Development of Computed Tomography Head and Body Phantom for Organ Dosimetry

Document Type: Original Paper

Authors

1 Department of Radiation Biology, Radiotherapy and Radiodiagnosis

2 Department of Radiation Biology, Radiotherapy, and Radiodiagnosis, College of Medicine, Lagos University Teaching Hospital, Idi-Araba, Lagos, Nigeria

3 Department of Radiation Biology and Radiotherapy, College of Medicine, Lagos University Teaching Hospital, Idi-Araba.

4 FMC ASABA DELTA STATE

5 Department of Radiation Biology and Radiotherapy, College of Medicine, University of Lagos Idi-Araba.

6 Department of Radiation Biology and Radiotherapy, College of Medicine, University of Lagos.

7 Department of Radiation Biology, Radiotherapy, Radiodiagnosis and Radiography, College of Medicine, Lagos University Teaching Hospital, Idi-Araba, Lagos, Nigeria

8 Department of Physics, Federal University of Technology, Akure, Ondo State, Nigeria

Abstract

Introduction: Quality assurance in Computed tomography (CT) centers in developing countries are largely hindered by the unavailability of CT phantoms. The development of a local CT phantom for the measurement of organ radiation absorbed dose is therefore requisite.
Material and Methods: Local CT phantoms were designed to meet the standard criteria of 32 cm diameter for body, 16 cm diameter for head, and 14 cm in length respectively. The outer plastic shell was made using poly (methyl methacrylate [PMMA]) sheet.
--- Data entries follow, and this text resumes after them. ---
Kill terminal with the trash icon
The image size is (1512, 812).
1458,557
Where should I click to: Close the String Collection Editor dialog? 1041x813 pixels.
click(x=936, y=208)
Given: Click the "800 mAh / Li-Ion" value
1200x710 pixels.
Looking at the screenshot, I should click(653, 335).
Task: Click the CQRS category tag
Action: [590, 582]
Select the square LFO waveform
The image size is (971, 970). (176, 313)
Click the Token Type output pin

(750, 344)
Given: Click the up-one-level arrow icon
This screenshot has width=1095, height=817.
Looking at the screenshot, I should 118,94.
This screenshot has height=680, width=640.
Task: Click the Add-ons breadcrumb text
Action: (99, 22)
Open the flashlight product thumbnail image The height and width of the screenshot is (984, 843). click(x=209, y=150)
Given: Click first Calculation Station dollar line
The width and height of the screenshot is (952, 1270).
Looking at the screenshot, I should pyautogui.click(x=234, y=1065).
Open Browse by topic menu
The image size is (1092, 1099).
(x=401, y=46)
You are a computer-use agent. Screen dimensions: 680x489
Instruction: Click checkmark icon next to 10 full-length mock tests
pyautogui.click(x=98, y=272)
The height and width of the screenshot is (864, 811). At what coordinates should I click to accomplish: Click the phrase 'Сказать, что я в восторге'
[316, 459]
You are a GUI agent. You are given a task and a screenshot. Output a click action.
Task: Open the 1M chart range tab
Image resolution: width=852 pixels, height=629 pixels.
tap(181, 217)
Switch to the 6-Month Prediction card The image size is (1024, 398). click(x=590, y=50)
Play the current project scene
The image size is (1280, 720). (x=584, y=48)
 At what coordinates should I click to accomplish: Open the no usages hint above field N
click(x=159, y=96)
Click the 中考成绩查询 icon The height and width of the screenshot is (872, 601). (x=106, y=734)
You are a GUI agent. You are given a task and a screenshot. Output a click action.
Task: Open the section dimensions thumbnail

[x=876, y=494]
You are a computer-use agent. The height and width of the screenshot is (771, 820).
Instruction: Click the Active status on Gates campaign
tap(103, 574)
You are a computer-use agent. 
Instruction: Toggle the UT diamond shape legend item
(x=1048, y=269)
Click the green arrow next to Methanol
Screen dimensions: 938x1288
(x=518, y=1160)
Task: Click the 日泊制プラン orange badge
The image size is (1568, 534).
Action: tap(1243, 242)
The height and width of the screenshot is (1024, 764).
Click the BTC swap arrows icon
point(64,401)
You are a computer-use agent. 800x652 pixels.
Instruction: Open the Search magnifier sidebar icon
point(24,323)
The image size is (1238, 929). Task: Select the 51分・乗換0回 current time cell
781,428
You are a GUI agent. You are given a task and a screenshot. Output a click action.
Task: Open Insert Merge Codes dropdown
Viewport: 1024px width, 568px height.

The developed CT phantoms were validated against a standard phantom. Radiation absorbed dose was determined by scanning the setup with the same protocol used for the standard phantom. The local phantoms were then verified for organ radiation absorbed dose measurement using bovine tissues. The set up was CT-scanned, and Hounsfield units (HU) for bovine tissues were obtained.
Results: There was no significant difference between the local and standard head phantoms (P=0.060). Similarly, no difference was noted between the local and standard body phantoms (P=0.795). The percentage difference in volume CT dose index (CTDIvol) between the body (local and standard) phantoms was higher than that for the head phantoms. There were no significant differences in HU between bovine and human brain, liver, kidney and lung tissues (P=0.938).
Conclusion: The local phantoms showed good agreement with the standard ones. The developed phantoms can be used for CT organ radiation absorbed dose measurement in radiology departments in Nigeria.